One of the great lesson of life is being able to stand still in the face of discomfort. If we are unable to welcome our uneasiness, then we have no other choice but to fix it, mask it or run away from it. Suddenly we find than our entire life is built around protecting us from pain. Our fears run our life. We begin to make choices based on what will lead to less discomfort. We walk around with a protective wall around our soul. We modify our life and avoid certain experiences, careers, mates, friendships, activities, emotions and situations that might stir up any kind of distress . And so we play it safe, never fully opening to life. And again this is a perfect example of the solution becoming more destructive than the original problem.
Here is a scenario, This wonderful person feels very lonely and is afraid of being and staying alone, so he/ she gets married to the first person who will have them and keep them company. They are no longer lonely, but out of fear and need they married a person that in the end was not a match for them. Soon they have a whole other set of problems, they exchanged being lonely for being miserable. That doesn’t sound much like a deal to me.
The problem with temporary fixes is that they are temporary. So of course the minute you find something or someone that covers up your fears or fills a need or void, then you are ultimately faced with another, more complicated problem which is, how to keep that situation or person in place.
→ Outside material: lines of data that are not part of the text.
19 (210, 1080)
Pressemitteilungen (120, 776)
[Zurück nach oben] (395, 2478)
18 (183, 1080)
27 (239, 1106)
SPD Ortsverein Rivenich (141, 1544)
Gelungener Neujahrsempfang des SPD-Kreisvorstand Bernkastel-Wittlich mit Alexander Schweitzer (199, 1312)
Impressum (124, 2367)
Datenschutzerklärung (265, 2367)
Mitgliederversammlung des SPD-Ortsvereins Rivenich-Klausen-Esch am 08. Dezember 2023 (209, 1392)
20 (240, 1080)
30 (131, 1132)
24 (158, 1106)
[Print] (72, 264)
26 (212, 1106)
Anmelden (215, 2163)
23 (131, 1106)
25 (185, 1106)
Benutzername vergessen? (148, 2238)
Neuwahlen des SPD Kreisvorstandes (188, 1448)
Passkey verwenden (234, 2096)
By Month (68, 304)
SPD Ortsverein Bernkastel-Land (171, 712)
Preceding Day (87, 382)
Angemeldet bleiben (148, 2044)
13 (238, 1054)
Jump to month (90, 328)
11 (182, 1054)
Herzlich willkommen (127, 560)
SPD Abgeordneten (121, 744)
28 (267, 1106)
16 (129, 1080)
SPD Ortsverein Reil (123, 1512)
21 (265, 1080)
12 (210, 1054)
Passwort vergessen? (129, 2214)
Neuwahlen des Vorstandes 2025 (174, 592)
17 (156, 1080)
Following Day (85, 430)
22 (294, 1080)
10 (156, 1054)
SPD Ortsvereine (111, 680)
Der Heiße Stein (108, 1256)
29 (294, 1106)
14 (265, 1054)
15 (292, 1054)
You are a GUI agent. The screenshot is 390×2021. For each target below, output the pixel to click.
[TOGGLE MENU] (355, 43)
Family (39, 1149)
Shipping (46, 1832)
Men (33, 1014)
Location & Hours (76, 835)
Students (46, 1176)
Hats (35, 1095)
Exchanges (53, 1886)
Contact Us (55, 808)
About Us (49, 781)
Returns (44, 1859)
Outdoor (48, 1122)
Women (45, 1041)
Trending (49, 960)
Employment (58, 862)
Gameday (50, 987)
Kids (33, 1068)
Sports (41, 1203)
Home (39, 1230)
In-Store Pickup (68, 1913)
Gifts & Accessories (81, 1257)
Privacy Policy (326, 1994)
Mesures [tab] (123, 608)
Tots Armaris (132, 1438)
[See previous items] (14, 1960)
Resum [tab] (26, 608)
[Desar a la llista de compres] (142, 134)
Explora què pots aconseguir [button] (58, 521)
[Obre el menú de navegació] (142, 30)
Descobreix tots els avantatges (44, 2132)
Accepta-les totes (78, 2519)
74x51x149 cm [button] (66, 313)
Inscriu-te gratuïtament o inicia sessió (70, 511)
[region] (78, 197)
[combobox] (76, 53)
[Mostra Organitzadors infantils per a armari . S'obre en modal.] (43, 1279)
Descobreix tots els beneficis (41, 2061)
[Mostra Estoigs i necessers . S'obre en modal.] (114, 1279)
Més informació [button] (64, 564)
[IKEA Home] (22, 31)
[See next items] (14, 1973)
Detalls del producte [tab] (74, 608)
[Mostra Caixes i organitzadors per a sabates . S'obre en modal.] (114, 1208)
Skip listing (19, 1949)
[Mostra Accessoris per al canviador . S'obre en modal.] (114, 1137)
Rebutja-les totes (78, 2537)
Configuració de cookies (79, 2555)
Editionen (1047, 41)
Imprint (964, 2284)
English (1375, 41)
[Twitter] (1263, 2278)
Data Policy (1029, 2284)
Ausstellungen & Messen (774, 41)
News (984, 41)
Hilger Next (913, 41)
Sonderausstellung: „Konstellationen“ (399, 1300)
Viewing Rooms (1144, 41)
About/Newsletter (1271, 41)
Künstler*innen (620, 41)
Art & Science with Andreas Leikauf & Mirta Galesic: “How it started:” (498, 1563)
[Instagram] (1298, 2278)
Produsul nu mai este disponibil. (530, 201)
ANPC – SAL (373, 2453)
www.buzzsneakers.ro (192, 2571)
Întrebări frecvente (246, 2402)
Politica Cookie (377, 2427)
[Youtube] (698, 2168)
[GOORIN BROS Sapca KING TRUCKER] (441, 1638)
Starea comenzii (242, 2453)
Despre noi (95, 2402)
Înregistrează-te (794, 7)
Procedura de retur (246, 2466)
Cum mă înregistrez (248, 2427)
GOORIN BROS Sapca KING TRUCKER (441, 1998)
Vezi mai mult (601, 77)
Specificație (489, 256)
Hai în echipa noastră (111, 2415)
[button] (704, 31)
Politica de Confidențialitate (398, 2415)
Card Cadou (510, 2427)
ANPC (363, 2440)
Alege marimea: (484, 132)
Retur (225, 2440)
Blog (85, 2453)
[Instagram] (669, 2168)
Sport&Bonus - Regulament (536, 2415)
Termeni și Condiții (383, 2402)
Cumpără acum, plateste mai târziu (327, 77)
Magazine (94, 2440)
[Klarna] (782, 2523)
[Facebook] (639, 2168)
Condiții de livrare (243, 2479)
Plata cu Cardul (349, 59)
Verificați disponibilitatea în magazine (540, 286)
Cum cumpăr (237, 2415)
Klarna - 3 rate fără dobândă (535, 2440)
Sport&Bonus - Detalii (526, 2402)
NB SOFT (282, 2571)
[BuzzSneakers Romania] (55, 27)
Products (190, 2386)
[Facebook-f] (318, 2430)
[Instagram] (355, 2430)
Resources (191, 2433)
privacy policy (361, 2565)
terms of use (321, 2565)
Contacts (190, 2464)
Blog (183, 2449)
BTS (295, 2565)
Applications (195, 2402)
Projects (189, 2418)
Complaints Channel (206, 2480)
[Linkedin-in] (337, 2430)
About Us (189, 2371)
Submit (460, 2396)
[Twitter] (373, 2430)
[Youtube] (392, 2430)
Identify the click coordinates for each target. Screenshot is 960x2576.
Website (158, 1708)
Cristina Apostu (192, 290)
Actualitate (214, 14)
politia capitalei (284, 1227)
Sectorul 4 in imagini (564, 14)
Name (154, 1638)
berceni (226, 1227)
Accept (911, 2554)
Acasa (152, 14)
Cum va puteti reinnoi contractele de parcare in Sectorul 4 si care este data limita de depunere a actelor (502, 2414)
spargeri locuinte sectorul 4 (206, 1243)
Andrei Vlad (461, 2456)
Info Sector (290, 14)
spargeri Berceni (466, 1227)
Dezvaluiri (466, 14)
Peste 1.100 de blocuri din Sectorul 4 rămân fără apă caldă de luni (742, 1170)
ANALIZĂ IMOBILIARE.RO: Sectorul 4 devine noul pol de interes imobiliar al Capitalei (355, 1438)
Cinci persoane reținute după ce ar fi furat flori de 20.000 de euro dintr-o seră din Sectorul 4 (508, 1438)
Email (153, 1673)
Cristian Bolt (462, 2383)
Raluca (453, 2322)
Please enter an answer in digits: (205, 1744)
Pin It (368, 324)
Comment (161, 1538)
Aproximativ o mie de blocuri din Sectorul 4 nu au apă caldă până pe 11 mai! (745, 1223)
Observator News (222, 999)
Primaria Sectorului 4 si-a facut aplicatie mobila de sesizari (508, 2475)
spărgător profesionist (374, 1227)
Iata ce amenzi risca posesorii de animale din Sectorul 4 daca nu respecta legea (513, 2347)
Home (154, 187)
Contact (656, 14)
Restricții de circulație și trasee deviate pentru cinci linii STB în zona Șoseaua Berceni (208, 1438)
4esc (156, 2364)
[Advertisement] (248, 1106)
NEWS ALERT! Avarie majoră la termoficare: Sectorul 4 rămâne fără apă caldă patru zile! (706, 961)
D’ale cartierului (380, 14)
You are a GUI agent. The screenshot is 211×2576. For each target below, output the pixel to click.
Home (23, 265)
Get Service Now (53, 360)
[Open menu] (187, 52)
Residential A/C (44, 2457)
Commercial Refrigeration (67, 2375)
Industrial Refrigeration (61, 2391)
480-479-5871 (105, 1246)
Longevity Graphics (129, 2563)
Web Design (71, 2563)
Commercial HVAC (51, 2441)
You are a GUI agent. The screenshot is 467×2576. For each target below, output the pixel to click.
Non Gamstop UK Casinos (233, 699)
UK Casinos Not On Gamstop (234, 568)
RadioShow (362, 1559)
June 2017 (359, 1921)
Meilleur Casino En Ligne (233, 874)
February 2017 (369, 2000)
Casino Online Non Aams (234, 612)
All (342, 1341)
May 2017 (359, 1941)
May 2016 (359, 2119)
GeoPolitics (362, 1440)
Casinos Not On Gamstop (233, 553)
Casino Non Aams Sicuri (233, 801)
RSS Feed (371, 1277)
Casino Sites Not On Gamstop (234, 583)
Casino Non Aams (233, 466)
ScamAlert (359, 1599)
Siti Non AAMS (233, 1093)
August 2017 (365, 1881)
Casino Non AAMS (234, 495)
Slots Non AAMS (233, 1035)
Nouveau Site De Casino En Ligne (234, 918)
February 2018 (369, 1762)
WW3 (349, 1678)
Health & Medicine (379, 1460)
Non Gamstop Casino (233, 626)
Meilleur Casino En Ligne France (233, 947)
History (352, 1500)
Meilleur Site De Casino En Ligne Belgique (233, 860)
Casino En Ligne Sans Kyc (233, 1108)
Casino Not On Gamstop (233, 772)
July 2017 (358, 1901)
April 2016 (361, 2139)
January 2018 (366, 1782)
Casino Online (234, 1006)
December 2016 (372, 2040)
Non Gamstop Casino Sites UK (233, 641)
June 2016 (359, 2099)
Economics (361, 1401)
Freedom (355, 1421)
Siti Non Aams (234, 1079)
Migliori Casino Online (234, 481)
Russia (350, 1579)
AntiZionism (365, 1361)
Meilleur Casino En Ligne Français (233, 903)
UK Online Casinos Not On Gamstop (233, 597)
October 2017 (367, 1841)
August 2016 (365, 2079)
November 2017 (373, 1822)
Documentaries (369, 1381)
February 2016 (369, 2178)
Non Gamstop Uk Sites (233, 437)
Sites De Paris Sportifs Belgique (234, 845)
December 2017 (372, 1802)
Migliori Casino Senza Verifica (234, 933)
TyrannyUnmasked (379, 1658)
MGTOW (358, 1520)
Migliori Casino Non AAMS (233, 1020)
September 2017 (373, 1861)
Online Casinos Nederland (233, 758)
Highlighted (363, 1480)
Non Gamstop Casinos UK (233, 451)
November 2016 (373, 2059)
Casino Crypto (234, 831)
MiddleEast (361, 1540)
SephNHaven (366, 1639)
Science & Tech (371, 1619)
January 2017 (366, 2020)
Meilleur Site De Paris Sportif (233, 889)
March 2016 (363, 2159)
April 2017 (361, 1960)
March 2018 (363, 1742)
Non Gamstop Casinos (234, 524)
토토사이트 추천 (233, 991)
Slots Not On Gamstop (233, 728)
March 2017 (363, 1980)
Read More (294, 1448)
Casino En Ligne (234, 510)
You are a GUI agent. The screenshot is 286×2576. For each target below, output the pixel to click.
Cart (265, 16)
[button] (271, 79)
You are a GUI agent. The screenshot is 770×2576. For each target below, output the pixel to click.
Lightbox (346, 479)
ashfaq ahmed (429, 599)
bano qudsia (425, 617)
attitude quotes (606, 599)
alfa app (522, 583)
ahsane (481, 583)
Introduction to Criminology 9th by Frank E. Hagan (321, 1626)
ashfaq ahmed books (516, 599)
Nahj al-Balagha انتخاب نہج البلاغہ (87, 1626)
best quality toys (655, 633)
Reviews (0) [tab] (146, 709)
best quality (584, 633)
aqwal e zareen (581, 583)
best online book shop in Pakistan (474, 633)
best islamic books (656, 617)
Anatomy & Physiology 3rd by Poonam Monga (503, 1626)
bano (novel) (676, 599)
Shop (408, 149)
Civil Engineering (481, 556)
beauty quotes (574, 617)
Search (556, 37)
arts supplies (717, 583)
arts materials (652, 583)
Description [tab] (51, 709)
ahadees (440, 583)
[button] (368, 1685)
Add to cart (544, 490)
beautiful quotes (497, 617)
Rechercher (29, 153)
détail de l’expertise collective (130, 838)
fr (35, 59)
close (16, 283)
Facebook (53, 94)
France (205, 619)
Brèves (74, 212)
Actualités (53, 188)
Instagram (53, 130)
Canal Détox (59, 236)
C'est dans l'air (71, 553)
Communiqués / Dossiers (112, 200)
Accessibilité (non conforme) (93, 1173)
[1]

At this point the fear of loss comes up. People who are afraid of being broke, of not having enough, who have a deep need for safety, don’t feel any safer and freer once they become rich. They usually never have enough and whatever they do have, they cannot enjoy because they worry about keeping it safe and not losing it or having it taken away from them. In the end, any choice or action that is based on fear can only lead back to fear.
By not staying still with our fears and our struggles and opening our self to the lessons they bring, we are only able to put temporary bandages on them. If on the other hand we can ease into them and not jump into action and cover up mode, we can then get to the root of them and find the freedom that comes from putting down our heavy baggage.
How do we free our self, you ask? By having the courage and patience to stay with whatever comes up. Something or someone rubs you the wrong way, brings up some kind of unease and suddenly you find that can’t wait to get rid of it or run away; that’s great news, that person, situation and emotion is a catalyst for growth and change, a door towards freedom. Stay with it, do nothing. Of course if your hand is on a hot stove by all mean remove it, use good judgment here.
The trick to staying connected and open to turmoil and getting to the root of our discomfort is breathing. Breathe into it and through it as you observe the feelings, sensations and thought flowing through you. That is essentially why we sigh, the body knows instinctively that the breath is a bridge to freedom and the best available tool we have for releasing whatever negative energies comes up.
Breathe up…

Live fully, live joyfully, live kindly.